■ **What the task asks**: The response should consist of the data reproduced word for word.

(Stored data entries)
((

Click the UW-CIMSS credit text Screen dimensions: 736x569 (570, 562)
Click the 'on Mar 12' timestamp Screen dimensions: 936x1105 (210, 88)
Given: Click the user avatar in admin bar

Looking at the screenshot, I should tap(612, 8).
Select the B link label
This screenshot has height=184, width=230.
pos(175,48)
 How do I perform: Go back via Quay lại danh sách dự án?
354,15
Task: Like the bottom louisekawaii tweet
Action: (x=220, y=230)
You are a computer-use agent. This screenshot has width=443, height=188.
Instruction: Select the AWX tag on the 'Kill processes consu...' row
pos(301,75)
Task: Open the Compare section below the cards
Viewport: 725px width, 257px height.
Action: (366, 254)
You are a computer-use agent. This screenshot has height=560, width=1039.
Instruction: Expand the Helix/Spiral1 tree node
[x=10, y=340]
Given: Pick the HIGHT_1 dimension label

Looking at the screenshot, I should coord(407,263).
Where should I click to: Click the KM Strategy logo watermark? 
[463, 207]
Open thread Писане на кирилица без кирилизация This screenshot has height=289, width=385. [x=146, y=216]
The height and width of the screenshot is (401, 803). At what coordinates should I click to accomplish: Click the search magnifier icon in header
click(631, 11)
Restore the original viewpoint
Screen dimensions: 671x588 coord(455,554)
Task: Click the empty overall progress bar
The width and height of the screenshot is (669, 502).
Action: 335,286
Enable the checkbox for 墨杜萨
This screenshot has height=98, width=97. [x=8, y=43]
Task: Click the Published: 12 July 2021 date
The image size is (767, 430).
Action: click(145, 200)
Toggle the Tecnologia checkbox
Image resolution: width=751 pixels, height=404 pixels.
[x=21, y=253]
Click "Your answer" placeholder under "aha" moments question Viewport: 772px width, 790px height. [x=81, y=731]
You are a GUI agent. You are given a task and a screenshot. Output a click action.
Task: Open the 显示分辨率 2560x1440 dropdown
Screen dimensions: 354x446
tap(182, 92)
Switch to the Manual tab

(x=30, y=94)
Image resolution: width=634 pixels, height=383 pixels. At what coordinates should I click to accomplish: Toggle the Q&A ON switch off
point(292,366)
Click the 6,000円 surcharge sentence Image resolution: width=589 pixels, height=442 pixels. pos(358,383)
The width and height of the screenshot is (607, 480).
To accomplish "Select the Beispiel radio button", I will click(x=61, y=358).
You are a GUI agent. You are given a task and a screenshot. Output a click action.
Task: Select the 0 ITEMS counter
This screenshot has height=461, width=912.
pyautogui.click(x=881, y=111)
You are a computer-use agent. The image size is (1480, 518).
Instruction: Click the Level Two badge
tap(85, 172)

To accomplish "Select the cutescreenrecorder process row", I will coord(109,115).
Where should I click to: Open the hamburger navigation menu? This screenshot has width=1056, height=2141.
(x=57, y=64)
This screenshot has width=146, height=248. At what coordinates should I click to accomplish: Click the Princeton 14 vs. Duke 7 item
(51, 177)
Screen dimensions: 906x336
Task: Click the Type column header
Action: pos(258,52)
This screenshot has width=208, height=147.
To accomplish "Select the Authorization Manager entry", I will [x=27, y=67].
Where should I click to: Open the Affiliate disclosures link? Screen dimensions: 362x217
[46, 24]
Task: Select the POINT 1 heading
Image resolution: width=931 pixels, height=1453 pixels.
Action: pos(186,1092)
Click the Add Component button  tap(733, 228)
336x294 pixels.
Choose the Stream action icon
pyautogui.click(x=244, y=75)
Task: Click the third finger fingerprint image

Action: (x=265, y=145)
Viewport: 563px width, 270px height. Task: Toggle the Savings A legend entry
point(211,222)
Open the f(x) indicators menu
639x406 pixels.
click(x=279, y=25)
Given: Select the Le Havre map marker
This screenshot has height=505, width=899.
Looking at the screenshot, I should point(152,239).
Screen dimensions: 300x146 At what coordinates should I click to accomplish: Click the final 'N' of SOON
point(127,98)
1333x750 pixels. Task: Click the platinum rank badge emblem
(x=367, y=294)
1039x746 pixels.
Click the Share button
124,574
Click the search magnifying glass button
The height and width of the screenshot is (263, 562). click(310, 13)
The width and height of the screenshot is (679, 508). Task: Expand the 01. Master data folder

))

■ **Response to the task**:
Click the UW-CIMSS credit text Screen dimensions: 736x569 (570, 562)
Click the 'on Mar 12' timestamp Screen dimensions: 936x1105 (210, 88)
Given: Click the user avatar in admin bar

Looking at the screenshot, I should tap(612, 8).
Select the B link label
This screenshot has height=184, width=230.
pos(175,48)
 How do I perform: Go back via Quay lại danh sách dự án?
354,15
Task: Like the bottom louisekawaii tweet
Action: (x=220, y=230)
You are a computer-use agent. This screenshot has width=443, height=188.
Instruction: Select the AWX tag on the 'Kill processes consu...' row
pos(301,75)
Task: Open the Compare section below the cards
Viewport: 725px width, 257px height.
Action: (366, 254)
You are a computer-use agent. This screenshot has height=560, width=1039.
Instruction: Expand the Helix/Spiral1 tree node
[x=10, y=340]
Given: Pick the HIGHT_1 dimension label

Looking at the screenshot, I should coord(407,263).
Where should I click to: Click the KM Strategy logo watermark? 
[463, 207]
Open thread Писане на кирилица без кирилизация This screenshot has height=289, width=385. [x=146, y=216]
The height and width of the screenshot is (401, 803). At what coordinates should I click to accomplish: Click the search magnifier icon in header
click(631, 11)
Restore the original viewpoint
Screen dimensions: 671x588 coord(455,554)
Task: Click the empty overall progress bar
The width and height of the screenshot is (669, 502).
Action: 335,286
Enable the checkbox for 墨杜萨
This screenshot has height=98, width=97. [x=8, y=43]
Task: Click the Published: 12 July 2021 date
The image size is (767, 430).
Action: click(145, 200)
Toggle the Tecnologia checkbox
Image resolution: width=751 pixels, height=404 pixels.
[x=21, y=253]
Click "Your answer" placeholder under "aha" moments question Viewport: 772px width, 790px height. [x=81, y=731]
You are a GUI agent. You are given a task and a screenshot. Output a click action.
Task: Open the 显示分辨率 2560x1440 dropdown
Screen dimensions: 354x446
tap(182, 92)
Switch to the Manual tab

(x=30, y=94)
Image resolution: width=634 pixels, height=383 pixels. At what coordinates should I click to accomplish: Toggle the Q&A ON switch off
point(292,366)
Click the 6,000円 surcharge sentence Image resolution: width=589 pixels, height=442 pixels. pos(358,383)
The width and height of the screenshot is (607, 480).
To accomplish "Select the Beispiel radio button", I will click(x=61, y=358).
You are a GUI agent. You are given a task and a screenshot. Output a click action.
Task: Select the 0 ITEMS counter
This screenshot has height=461, width=912.
pyautogui.click(x=881, y=111)
You are a computer-use agent. The image size is (1480, 518).
Instruction: Click the Level Two badge
tap(85, 172)

To accomplish "Select the cutescreenrecorder process row", I will coord(109,115).
Where should I click to: Open the hamburger navigation menu? This screenshot has width=1056, height=2141.
(x=57, y=64)
This screenshot has width=146, height=248. At what coordinates should I click to accomplish: Click the Princeton 14 vs. Duke 7 item
(51, 177)
Screen dimensions: 906x336
Task: Click the Type column header
Action: pos(258,52)
This screenshot has width=208, height=147.
To accomplish "Select the Authorization Manager entry", I will [x=27, y=67].
Where should I click to: Open the Affiliate disclosures link? Screen dimensions: 362x217
[46, 24]
Task: Select the POINT 1 heading
Image resolution: width=931 pixels, height=1453 pixels.
Action: pos(186,1092)
Click the Add Component button  tap(733, 228)
336x294 pixels.
Choose the Stream action icon
pyautogui.click(x=244, y=75)
Task: Click the third finger fingerprint image

Action: (x=265, y=145)
Viewport: 563px width, 270px height. Task: Toggle the Savings A legend entry
point(211,222)
Open the f(x) indicators menu
639x406 pixels.
click(x=279, y=25)
Given: Select the Le Havre map marker
This screenshot has height=505, width=899.
Looking at the screenshot, I should point(152,239).
Screen dimensions: 300x146 At what coordinates should I click to accomplish: Click the final 'N' of SOON
point(127,98)
1333x750 pixels. Task: Click the platinum rank badge emblem
(x=367, y=294)
1039x746 pixels.
Click the Share button
124,574
Click the search magnifying glass button
The height and width of the screenshot is (263, 562). click(310, 13)
The width and height of the screenshot is (679, 508). Task: Expand the 01. Master data folder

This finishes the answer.